(Dataset entries)
+++
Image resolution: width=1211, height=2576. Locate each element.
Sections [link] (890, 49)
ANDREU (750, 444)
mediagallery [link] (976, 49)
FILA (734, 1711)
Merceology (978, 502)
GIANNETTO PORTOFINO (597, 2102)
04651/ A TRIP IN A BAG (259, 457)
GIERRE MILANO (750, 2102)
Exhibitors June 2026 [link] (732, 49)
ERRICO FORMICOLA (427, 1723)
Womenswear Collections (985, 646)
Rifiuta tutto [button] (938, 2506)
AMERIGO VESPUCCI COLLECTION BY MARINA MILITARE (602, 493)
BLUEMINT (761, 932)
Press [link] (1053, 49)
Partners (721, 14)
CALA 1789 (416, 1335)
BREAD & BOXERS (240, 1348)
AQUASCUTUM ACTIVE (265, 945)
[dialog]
+++
### Work to be completed
Pick every line of the data that includes the string "link".

### Finished exercise
Sections [link] (890, 49)
mediagallery [link] (976, 49)
Exhibitors June 2026 [link] (732, 49)
Press [link] (1053, 49)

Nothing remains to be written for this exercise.